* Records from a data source
* * * * * * *
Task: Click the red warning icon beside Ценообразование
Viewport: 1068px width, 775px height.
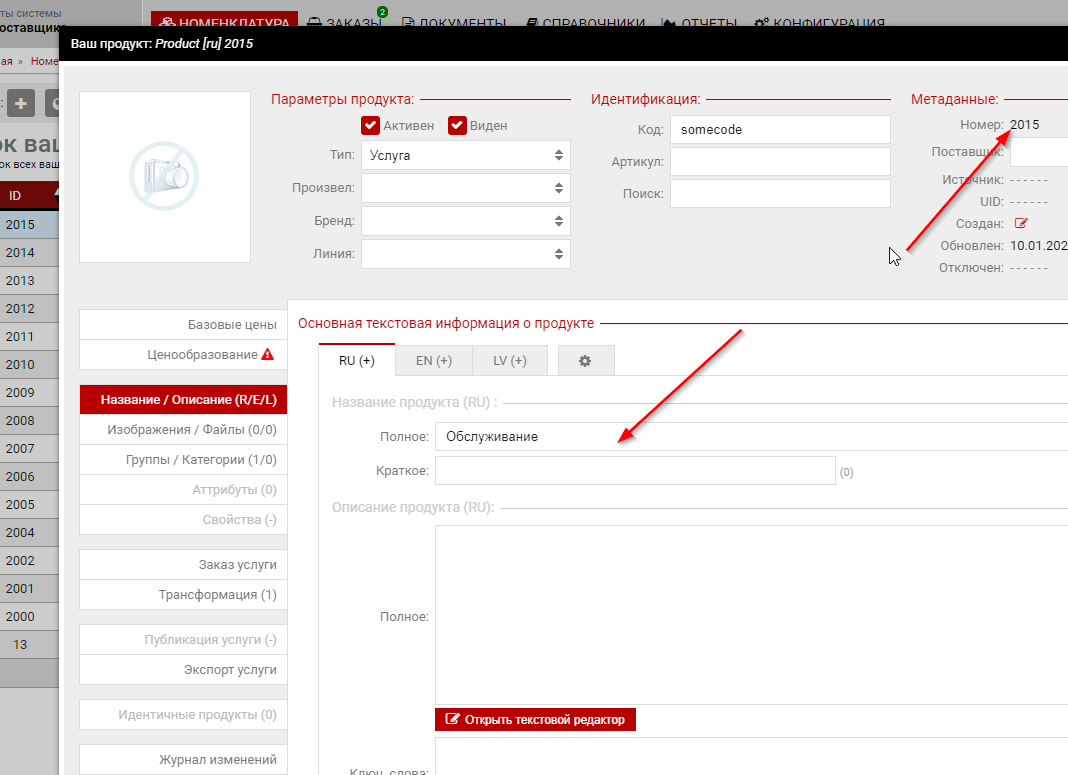Action: pyautogui.click(x=267, y=355)
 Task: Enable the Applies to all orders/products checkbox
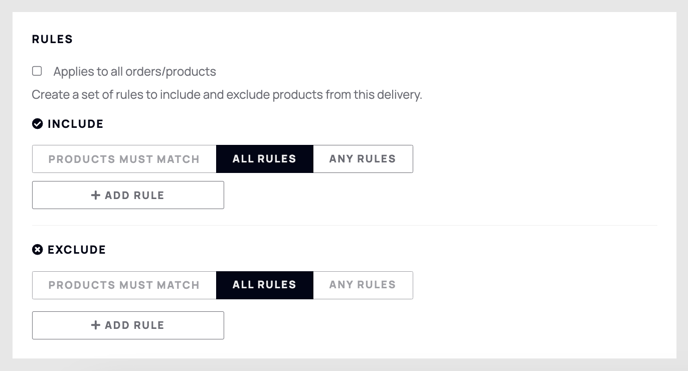coord(37,71)
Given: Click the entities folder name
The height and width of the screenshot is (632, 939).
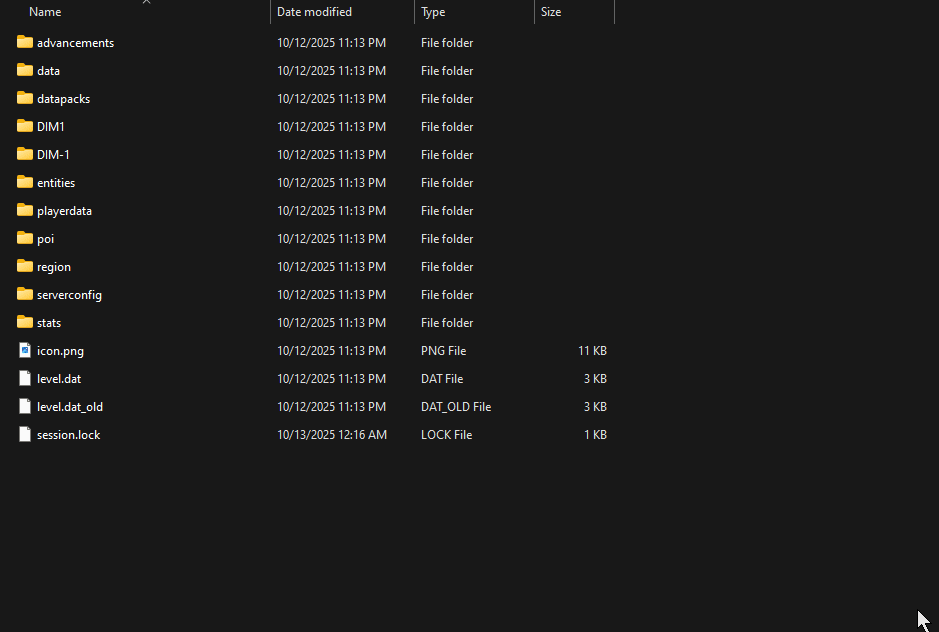Looking at the screenshot, I should pyautogui.click(x=56, y=182).
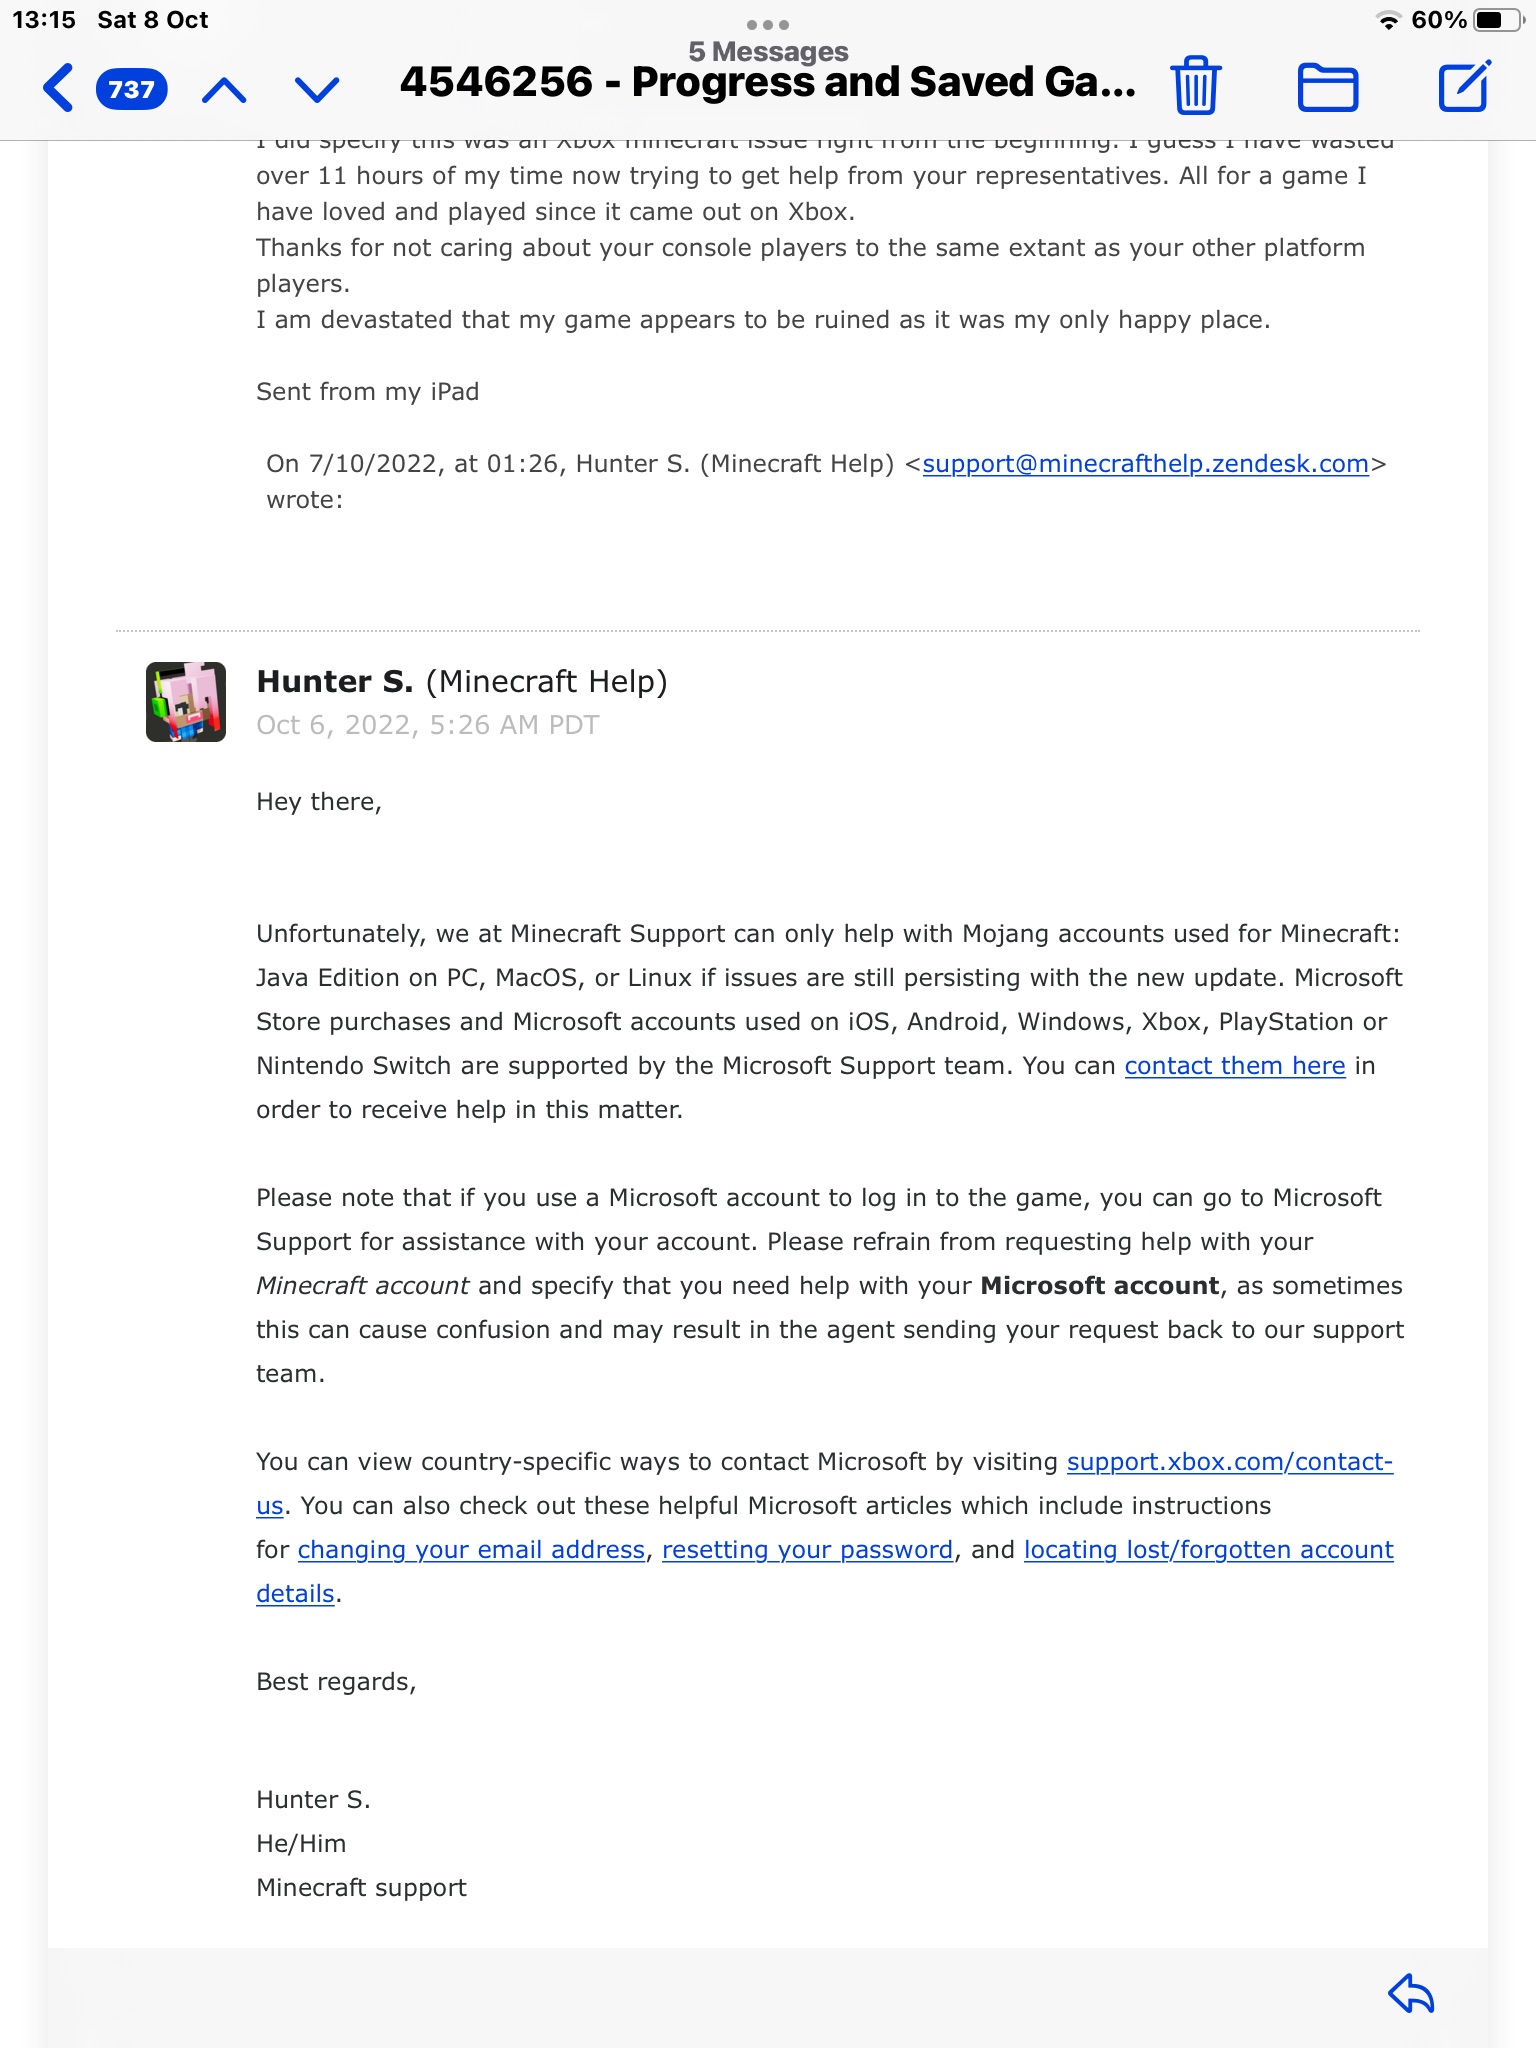Tap the battery status indicator

(x=1497, y=20)
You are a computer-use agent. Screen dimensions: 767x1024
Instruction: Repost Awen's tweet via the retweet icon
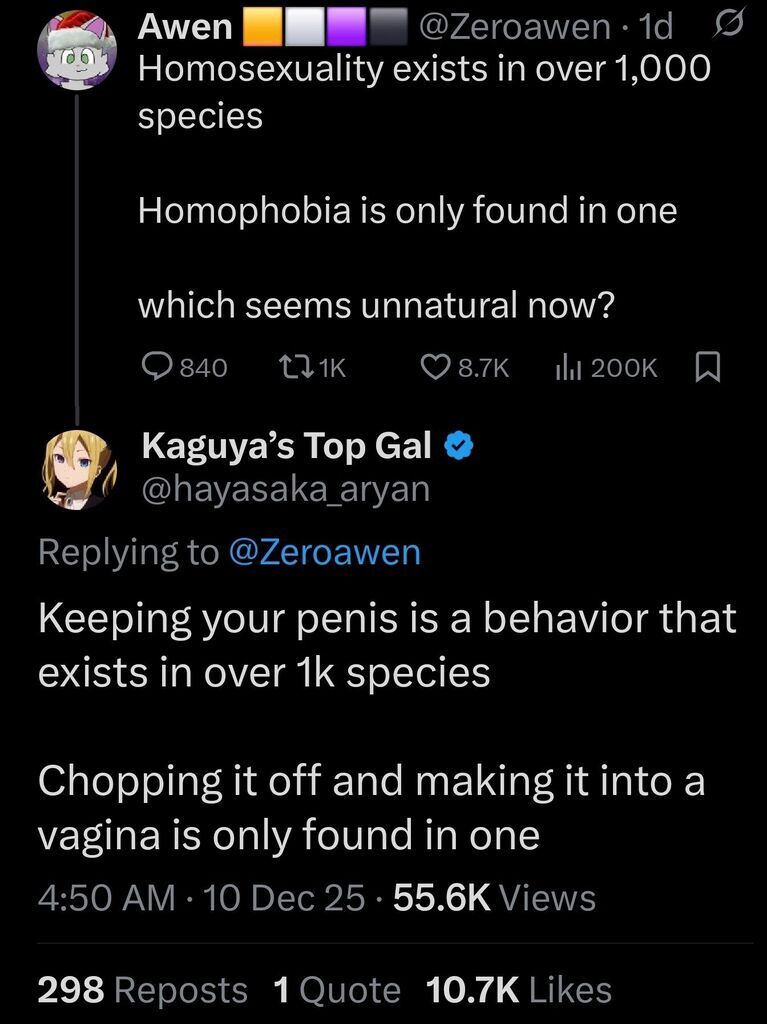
* * * * * * *
* Task requirements
Output the entries above exactly as given, but strip out the pictures.

* Completed task
Task: Click the red warning icon beside Ценообразование
Viewport: 1068px width, 775px height.
Action: pyautogui.click(x=267, y=355)
 Task: Enable the Applies to all orders/products checkbox
coord(37,71)
Given: Click the entities folder name
The height and width of the screenshot is (632, 939).
Looking at the screenshot, I should pyautogui.click(x=56, y=182).
Tap the battery status indicator

(x=1497, y=20)
You are a computer-use agent. Screen dimensions: 767x1024
Instruction: Repost Awen's tweet via the retweet icon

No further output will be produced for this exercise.